In that regard, the practitioner may utilize pattern recognition techniques to bring about alignment of the surface imagery 30 and the modified volumetric imagery 98 in the sagittal plane of the maxillary arch 80. Pattern recognition techniques mimic human perception. In that regard, in embodiments of the invention in which the practitioner is able to discern the teeth in the modified volumetric imagery 98, pattern recognition algorithms may be used to accurately align the imageries 30, 98. By finding the precise location and orientation of the cross section of the tooth in the modified volumetric imagery 98 relative to the cross section of the tooth in the surface imagery 30, it is possible to obtain deterministic information on how to correct the misalignment between surface imagery 30 and modified volumetric imagery 98.

As a result of rotation R and/or translation T, the modified volumetric imagery 98 is moved relative to the surface imagery 30 so as to align the cross section of the incisor 82 in the modified volumetric imagery 98 with the corresponding cross section of the incisor 82 in the surface imagery 30. This is shown in FIG. 15 in which the cross sections are aligned in accordance with one embodiment of the invention. In one embodiment, the tip 118 of the incisor 82 is selected as a point about which to align the surface imagery 30 with the modified volumetric imagery 98. The central incisors have the simplest shape and largest flat surfaces among all human teeth and so provide an ideal target for pattern matching. However, while a central incisor is shown and described herein to define Bi and Bv (e.g., the tip 118), other anterior teeth (e.g., lateral incisors, canines) may be utilized in a similar fashion if they are distant from distortion causing fillings 94 (see, e.g., FIG. 3) or other similar foreign objects and have easily identifiable features.

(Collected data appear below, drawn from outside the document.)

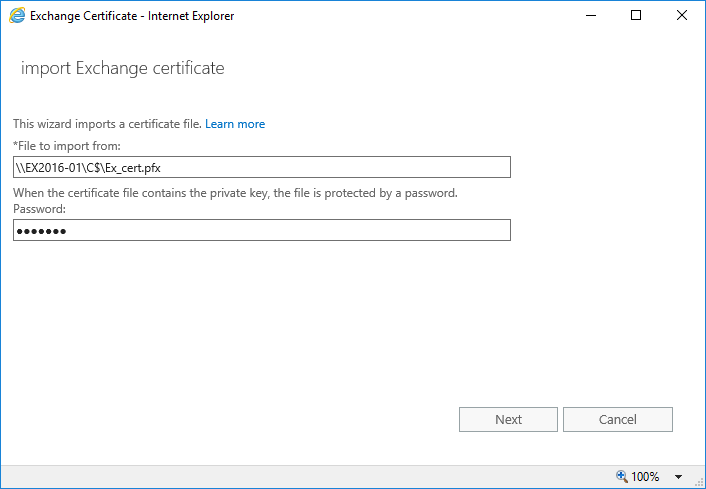Screen dimensions: 706x489
Task: Focus the Password field
Action: (262, 230)
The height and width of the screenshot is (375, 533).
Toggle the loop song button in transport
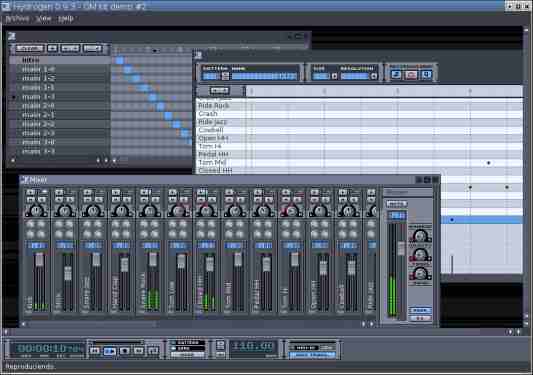(x=153, y=351)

Further, other characteristic features on the selected tooth may define Bi and Bv. For example, points determined by measuring one or more dimensions on the selected tooth may be used. By way of specific examples, a centroid of the selected tooth crown, a midpoint, or a most prominent point on the exterior surface of the tooth may be used. The midpoint may be located by identifying a facial axis of the clinical crown (FACC line) for the selected tooth and measuring one half the height of the crown (generally defined from the gingival margin to the incisal edge) on the FACC line. In one embodiment, and with reference to FIG. 16, a centroid 122 is calculated for the crown of the incisor 82. Once the centroid 122 is identified, a sagittal plane 124, a coronal plane 126, and a transverse plane 128 are constructed through the centroid 122. The planes 124, 126, and 128 may then be used to define cross sections of the tooth in each of the imageries 30 and 98.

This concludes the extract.